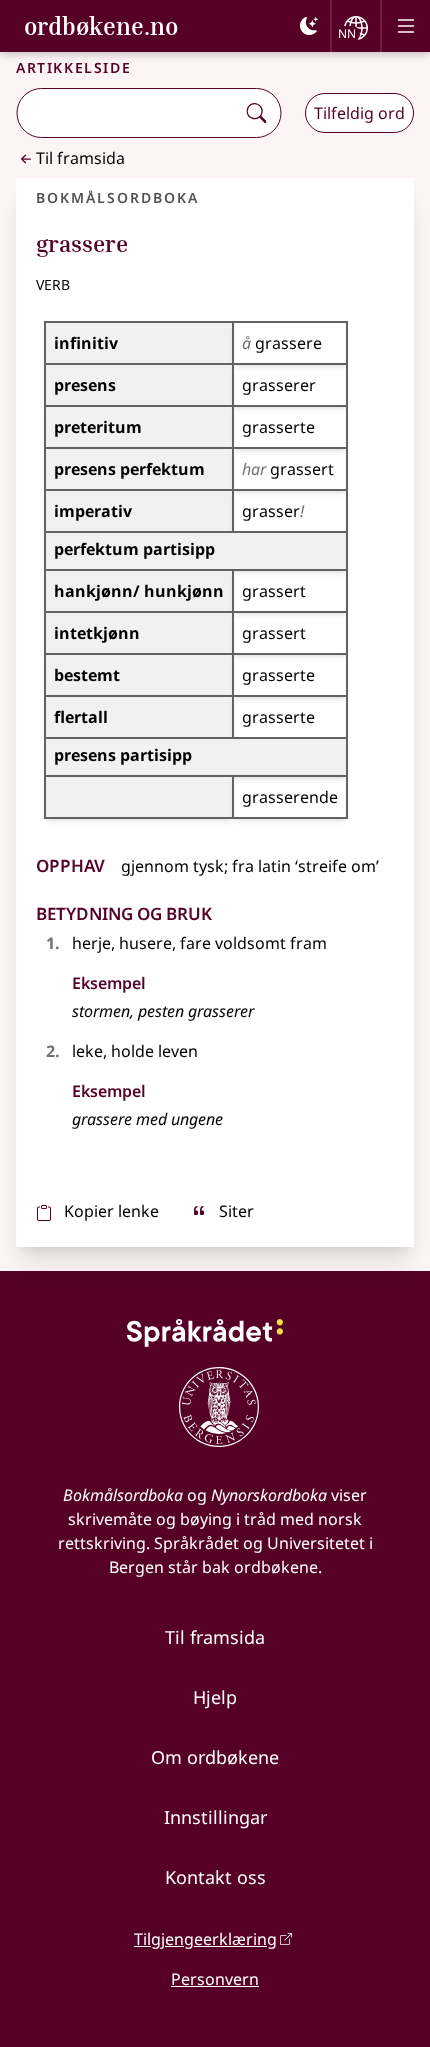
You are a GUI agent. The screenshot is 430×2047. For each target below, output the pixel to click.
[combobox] (127, 113)
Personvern (215, 1979)
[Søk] (256, 113)
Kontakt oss (215, 1877)
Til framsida (80, 158)
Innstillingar (215, 1817)
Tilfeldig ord (359, 113)
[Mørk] (309, 26)
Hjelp (215, 1697)
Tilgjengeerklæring (205, 1939)
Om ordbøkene (215, 1757)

● ● ● ● ●

- _TO DO_: Reproduce the line that contains "Personvern (215, 1979)" and each line after it through the last line of the entries above, exactly; leave out all earlier lines.

- _RESPONSE FOR THIS EXERCISE_:
Personvern (215, 1979)
[Søk] (256, 113)
Kontakt oss (215, 1877)
Til framsida (80, 158)
Innstillingar (215, 1817)
Tilfeldig ord (359, 113)
[Mørk] (309, 26)
Hjelp (215, 1697)
Tilgjengeerklæring (205, 1939)
Om ordbøkene (215, 1757)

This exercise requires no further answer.